Deferred-Decision Trajectory Optimization
Purnanand Elango, Selahattin Burak Sarsilmaz, Behcet Acikmese
TL;DR
Deferred-Decision Trajectory Optimization (DDTO) addresses planning under unmodeled uncertainties by maintaining a collection of reachable targets and deferring target selection until more information is available. The authors formulate constrained reachability and show its equivalence to cardinality minimization, enabling tractable optimization-based solution methods. They develop three solution approaches—ddto-qcvx (quasiconvex), ddto-micp (mixed-integer convex), and ddto-scp (sequential convex programming)—that produce trunk-and-branch trajectory structures for discrete-time affine and continuous-time nonlinear systems, demonstrated on quadrotor motion planning problems.
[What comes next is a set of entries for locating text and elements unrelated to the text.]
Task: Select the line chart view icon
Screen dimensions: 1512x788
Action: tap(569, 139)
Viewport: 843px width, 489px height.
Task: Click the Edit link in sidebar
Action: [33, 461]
The work provides a deterministic, information-gavorable framework with practical relevance to robust autonomous navigation and safe landing in uncertain environments, and outlines future extensions to fully closed-loop perception-driven decision-making.
Abstract
We present DDTO--deferred-decision trajectory optimization--a framework for trajectory generation with resilience to unmodeled uncertainties and contingencies. The key idea is to ensure that a collection of candidate targets is reachable for as long as possible while satisfying constraints, which provides time to quantify the uncertainties. We propose optimization-based constrained reachability formulations and construct equivalent cardinality minimization problems, which then inform the design of computationally tractable and efficient solution methods that leverage state-of-the-art convex solvers and sequential convex programming (SCP) algorithms. The goal of establishing the equivalence between constrained reachability and cardinality minimization is to provide theoretically-sound underpinnings for the proposed solution methods. We demonstrate the solution methods on real-world optimal control applications encountered in quadrotor motion planning.